What needs to be done => Repeat the records below verbatim and include no pictures.

Exercise material =>

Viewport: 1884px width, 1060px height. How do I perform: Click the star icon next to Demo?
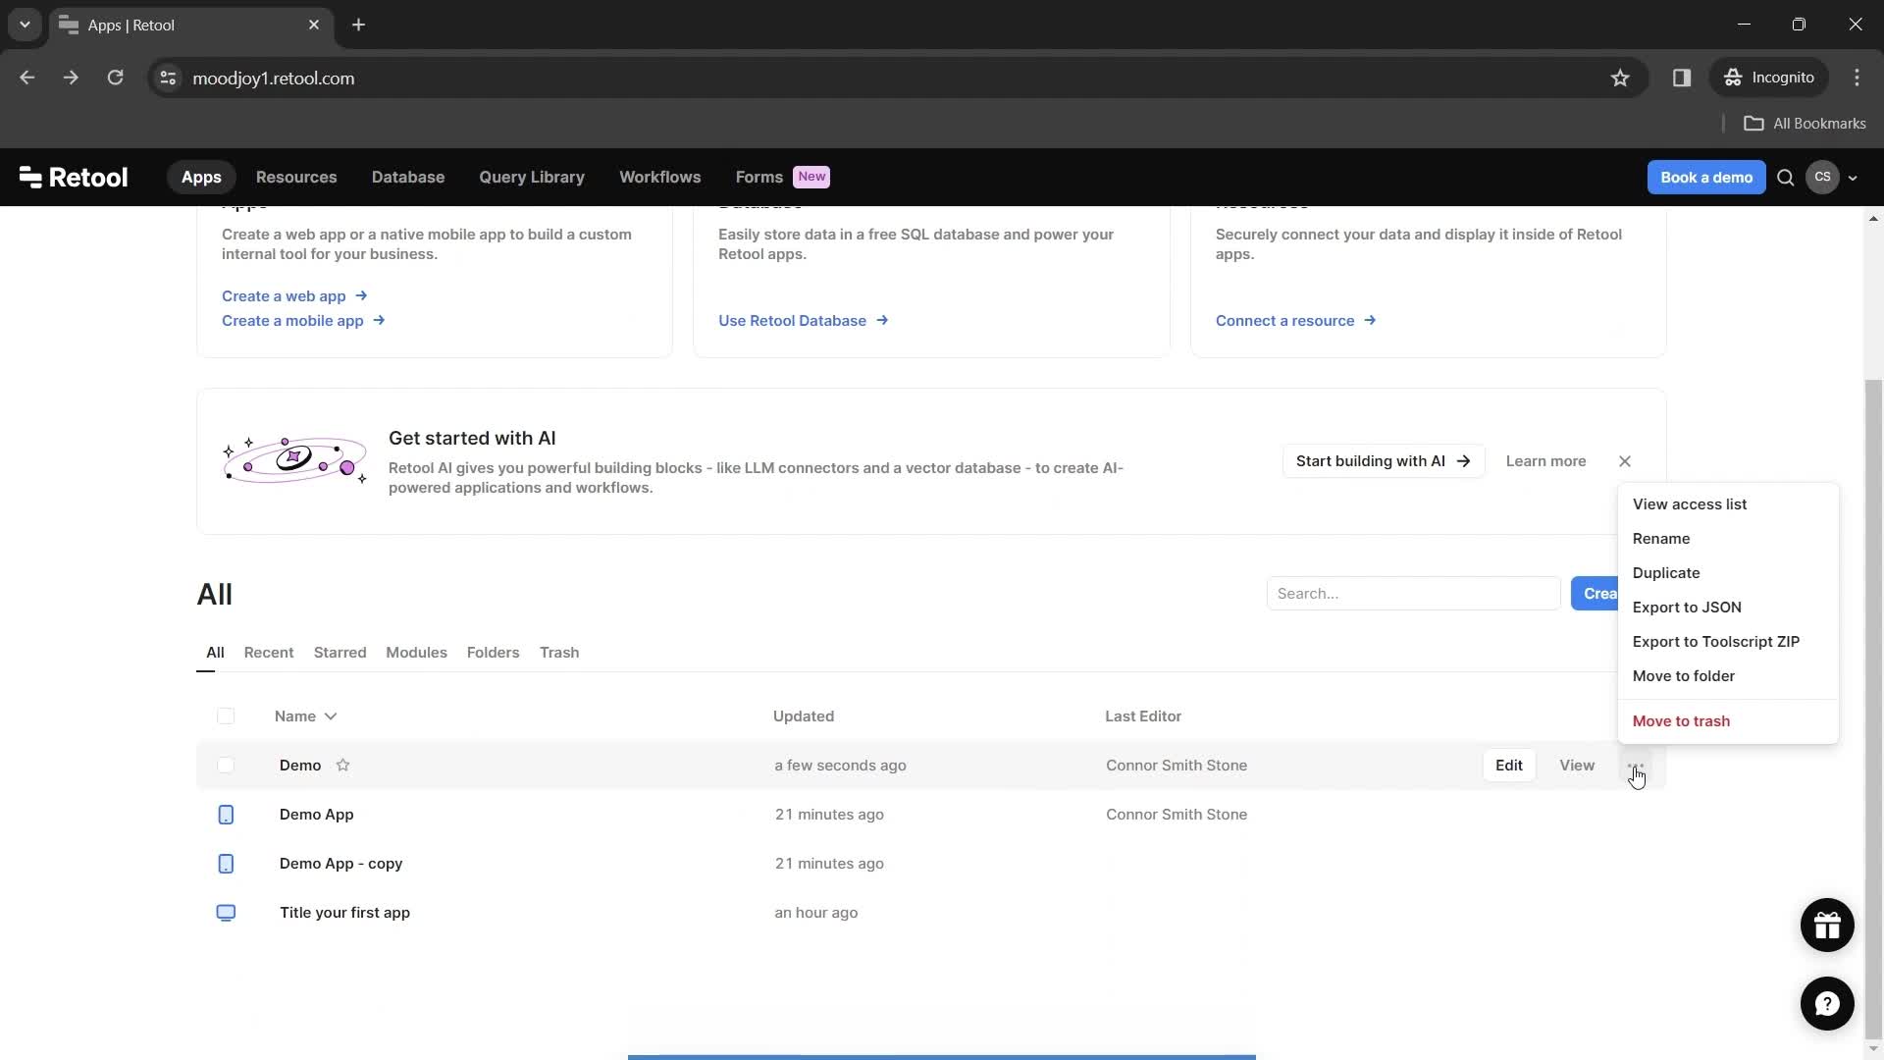click(x=342, y=765)
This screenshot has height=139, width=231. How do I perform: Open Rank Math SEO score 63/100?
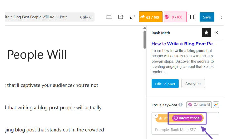pyautogui.click(x=151, y=17)
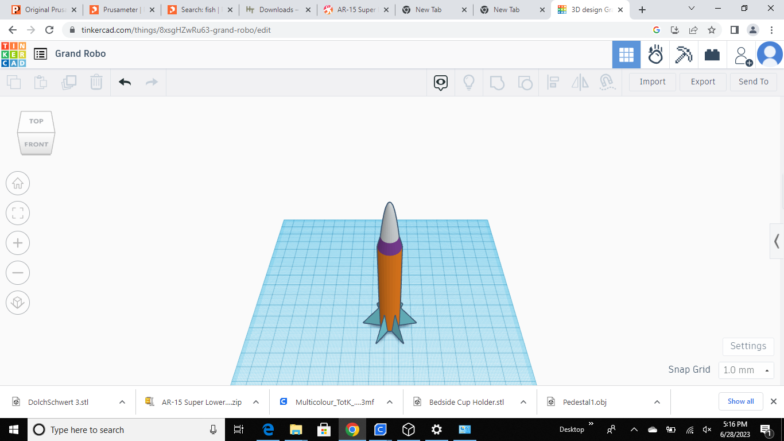784x441 pixels.
Task: Click the LEGO brick export icon
Action: (712, 54)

Solved problem =>
Viewport: 1884px width, 1060px height. How do I perform: Click the star icon next to Demo?
click(x=342, y=765)
This screenshot has height=139, width=231. How do I perform: Open Rank Math SEO score 63/100?
pyautogui.click(x=151, y=17)
784x441 pixels.
Task: Click the LEGO brick export icon
Action: (712, 54)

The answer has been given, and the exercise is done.